Gore-d and KO'd.
(By American Zen's Mike Flannigan, on loan from Ari Goldstein)
"I fired him...He's crazy." - Rupert Murdoch, disgraced media tycoon
"(Current TV was) founded on the values of respect, openness, collegiality, and loyalty to our viewers. Unfortunately these values are no longer reflected in our relationship with Keith Olbermann and we have ended it." - Al Gore, disgraced ex President-elect of the US.
Keith Olbermann's problem is that he has too much backbone both literally and figuratively.
The average human has 5 lumbar vertebrae. Olbermann has six. And that shows in a long career in broadcasting that goes back to when he was a short-lived sportscaster for my local WCVB TV in Boston. A man both blessed and cursed, Olbermann's backbone and courage to standing up to both Republican and Democratic absurdity was and still is beloved by the left and reviled by television executives and an endless conga line of hypocritical right wing Fox "News" cheerleaders who never tire of criticizing his "partisan political statements". Not long before leaving MSNBC in a huff just over a year ago, Olbermann was briefly suspended by Phil Griffin when it came out that he'd donated modest amounts of money to a few Democratic candidates and not disclosing it.

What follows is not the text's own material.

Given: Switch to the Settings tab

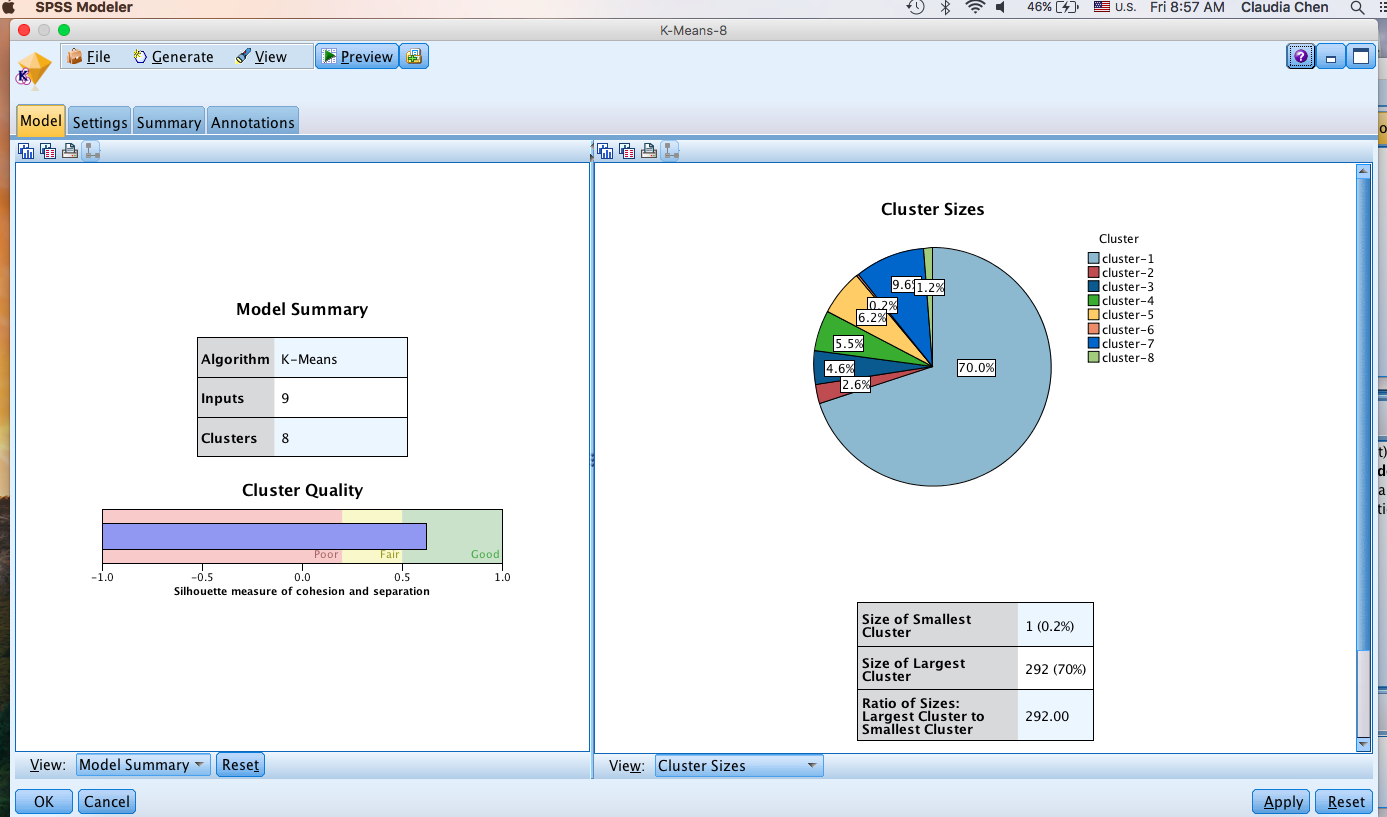Looking at the screenshot, I should click(100, 122).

Of course, not mentioned by the "liberal" MSNBC was Fox's nakedly shameless hypocrisy in raising $1,000,000 for the Republican Governor's Association and at the same time another million dollars to the GOP. Still, throughout his career, Olbermann has been held to a higher or more hypocritical standard than his opponents in the right wing. Overrated media critic Howard Rosenberg once wrote in a snot-slathered piece, "Countdown is more or less an echo chamber in which Olbermann and like-minded bobbleheads nod at each other" without once making note of the fact that Fox "News" and many of the Sunday morning bobblehead shows feature largely if not exclusively Republican and conservative commentators similarly bobbing their heads at each other while telling one unchallenged lie after another.

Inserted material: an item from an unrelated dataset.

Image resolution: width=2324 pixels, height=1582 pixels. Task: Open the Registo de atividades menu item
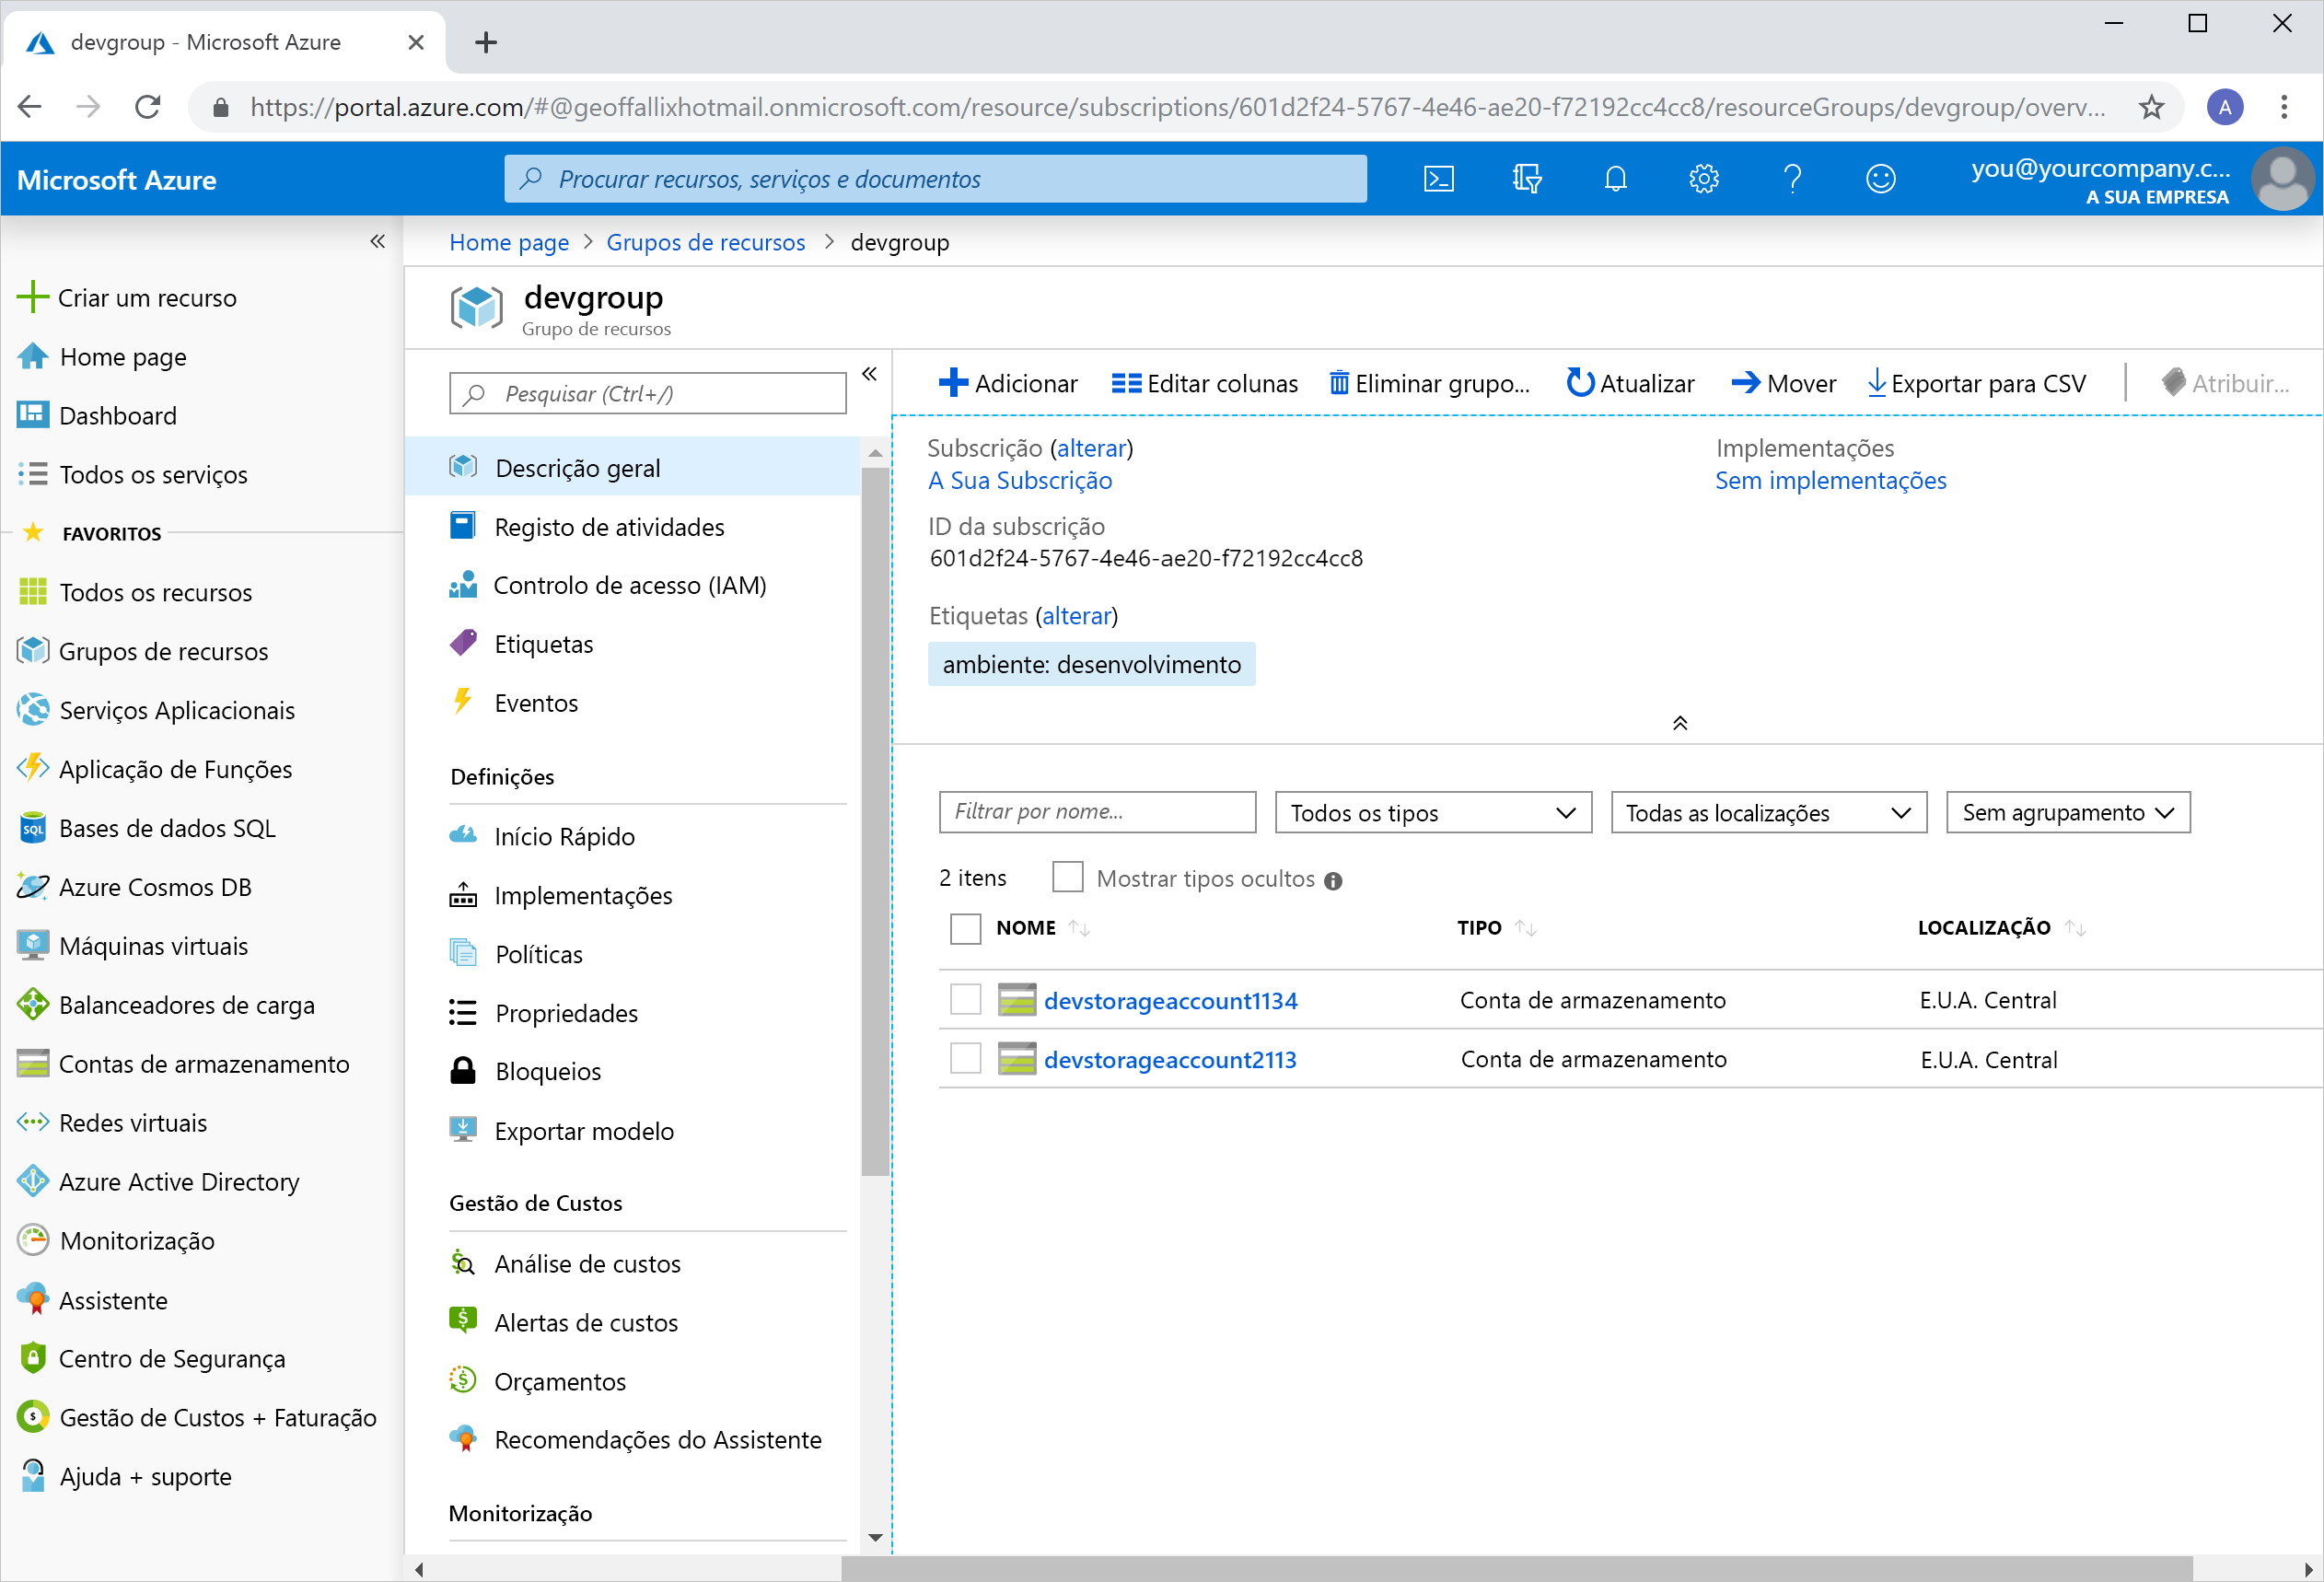pos(609,526)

Unmentioned by Rosenberg, also, was the fact that Olbermann and his guests were almost always on the right side of an issue.
Yesterday, Current TV a virtual clone of the MSNBC format that Olbermann perfected and popularized, abruptly and unceremoniously fired Olbermann. Desperate to fill his time slot by Monday night, Current TV's co-founders Al Gore and Joel Hyatt just as abruptly hired whoremonger Eliot Spitzer, whose own show on CNN was the worst in television history since My Mother the Car and Jay Leno's variety show.
Everywhere go Olbermann goes, he's surrounded by disgraced and morally turpitudinous people, which, this writer supposes, is inevitable in the mud pit of television journalism. But Olbermann also has a reputation for helping to found and/or build up networks and to make them not only profitable but good. If one were to trace Olbermann's television career after he left Boston for Los Angeles in late 1984, you'll note he was with ESPN, Fox Sports, MSNBC and, finally, Current TV in their salad days. Everywhere he went, Olbermann earned accolades and won award after award. Countdown, his late, lamented political commentary show on MSNBC and still his high water mark, was one of the highest-rated shows in that network's 16 year-long history.
While I hesitate to describe Olbermann as a liberal, he's nonetheless long become the standard-bearer for progressives and Democrats who have a passion for the truth and for a man who bravely sought out that truth and gave it to the masses not caring about the well-shod toes he stepped on in the process whether it was Bush's apathy toward Katrina or Hillary Clinton's presidential campaign for using racist imagery (one of the few times Olbermann stepped on his dick).
Olbermann's acquiring a reputation for being our Peter Arnett, our Geraldo Rivera. But when Olbermann was about to figuratively open a vault, we were confident it had something in it. Olbermann never revealed American troop strengths and positions on national TV. And Olbermann is more prone to expose racial bias in the media instead of merely stoking it as Rivera recently has done.
It may be hard if not outright impossible for one to feel sorry for a multimillionaire like Keith Olbermann, a man with a monstrous ego not seen since Daniel Webster if his obsessive and often combative responses to mentions of himself as he seeks them out on Twitter are any indication. But he deserves more than a reputation for being someone who's difficult if not outright impossible to work with.
In a perfect world, Olbermann would have a show in which he's allowed to do whatever he wants and is not subject to hypocritical double standards. It's an unwritten rule in the world that you can have a massive ego if you can justify it. His numerous awards, large fan base, overwhelming eloquence and rhetoric and countless tens of millions of dollars he's earned for his employers easily justifies it.
But we don't live in a perfect world because Olbermann keeps getting railroaded or fired by one network after another while heavily-edited videotapes by the likes of James O'Keefe and Andrew Breitbart and the other Alan Funts of right wing journalism change American history at the Congressional level. And backbone, especially a surfeit of it, is just not a prized commodity in the corporate mainstream media of our vastly imperfect and corrupted planet.